● Provided data
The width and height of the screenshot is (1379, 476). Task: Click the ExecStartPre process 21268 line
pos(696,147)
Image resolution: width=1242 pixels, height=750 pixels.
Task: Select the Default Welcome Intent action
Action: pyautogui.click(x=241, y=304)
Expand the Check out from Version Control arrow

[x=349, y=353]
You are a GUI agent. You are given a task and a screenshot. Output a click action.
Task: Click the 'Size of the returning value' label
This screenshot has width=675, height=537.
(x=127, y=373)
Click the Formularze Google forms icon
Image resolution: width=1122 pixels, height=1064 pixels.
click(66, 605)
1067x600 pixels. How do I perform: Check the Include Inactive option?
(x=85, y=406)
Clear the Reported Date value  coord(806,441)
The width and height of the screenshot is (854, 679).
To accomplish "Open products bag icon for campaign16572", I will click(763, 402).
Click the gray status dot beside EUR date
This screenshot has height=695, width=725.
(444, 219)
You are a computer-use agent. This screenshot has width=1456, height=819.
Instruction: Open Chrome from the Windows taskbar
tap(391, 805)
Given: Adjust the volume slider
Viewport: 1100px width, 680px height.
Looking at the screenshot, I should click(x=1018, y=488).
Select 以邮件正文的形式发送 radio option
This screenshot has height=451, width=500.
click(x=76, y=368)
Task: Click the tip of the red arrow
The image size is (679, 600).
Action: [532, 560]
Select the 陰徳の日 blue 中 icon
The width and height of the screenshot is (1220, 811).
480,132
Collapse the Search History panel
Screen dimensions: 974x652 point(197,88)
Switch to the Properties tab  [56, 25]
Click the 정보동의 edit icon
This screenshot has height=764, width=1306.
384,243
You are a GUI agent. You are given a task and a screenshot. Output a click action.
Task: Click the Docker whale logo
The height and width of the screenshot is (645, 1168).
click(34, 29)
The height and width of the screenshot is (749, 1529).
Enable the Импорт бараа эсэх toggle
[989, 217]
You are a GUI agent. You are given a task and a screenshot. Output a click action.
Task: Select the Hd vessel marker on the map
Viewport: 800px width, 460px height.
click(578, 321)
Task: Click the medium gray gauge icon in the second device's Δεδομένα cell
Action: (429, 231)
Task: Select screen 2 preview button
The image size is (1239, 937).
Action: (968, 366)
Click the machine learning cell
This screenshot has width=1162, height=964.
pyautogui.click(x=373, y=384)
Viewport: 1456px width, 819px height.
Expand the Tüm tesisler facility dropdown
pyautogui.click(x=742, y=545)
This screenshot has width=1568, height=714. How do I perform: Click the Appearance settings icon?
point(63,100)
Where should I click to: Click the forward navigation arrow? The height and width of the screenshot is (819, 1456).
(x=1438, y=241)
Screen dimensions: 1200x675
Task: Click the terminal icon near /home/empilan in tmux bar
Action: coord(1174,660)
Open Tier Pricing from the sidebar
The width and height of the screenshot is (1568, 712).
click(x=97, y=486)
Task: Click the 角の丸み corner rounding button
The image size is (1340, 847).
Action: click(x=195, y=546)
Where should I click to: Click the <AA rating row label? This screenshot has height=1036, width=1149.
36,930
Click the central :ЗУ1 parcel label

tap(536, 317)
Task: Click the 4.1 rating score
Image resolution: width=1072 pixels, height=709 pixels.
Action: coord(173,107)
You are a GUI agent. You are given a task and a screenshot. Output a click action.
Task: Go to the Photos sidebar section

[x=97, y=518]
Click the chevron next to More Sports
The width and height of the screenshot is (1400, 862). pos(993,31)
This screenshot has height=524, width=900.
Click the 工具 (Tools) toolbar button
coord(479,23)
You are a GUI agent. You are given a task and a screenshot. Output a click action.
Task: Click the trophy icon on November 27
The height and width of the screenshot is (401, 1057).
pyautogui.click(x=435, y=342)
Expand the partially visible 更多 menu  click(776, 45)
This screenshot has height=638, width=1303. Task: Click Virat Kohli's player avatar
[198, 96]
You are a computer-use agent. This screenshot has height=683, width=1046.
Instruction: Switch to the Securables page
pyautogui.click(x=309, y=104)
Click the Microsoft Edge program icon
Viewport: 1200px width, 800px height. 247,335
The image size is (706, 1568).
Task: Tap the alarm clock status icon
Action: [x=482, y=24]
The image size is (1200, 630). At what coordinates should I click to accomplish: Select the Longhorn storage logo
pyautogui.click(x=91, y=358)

● Problem requirements
Lines that include the word "value" are to be extracted from the data above.

● Exercise output
Task: Click the 'Size of the returning value' label
Clear the Reported Date value  coord(806,441)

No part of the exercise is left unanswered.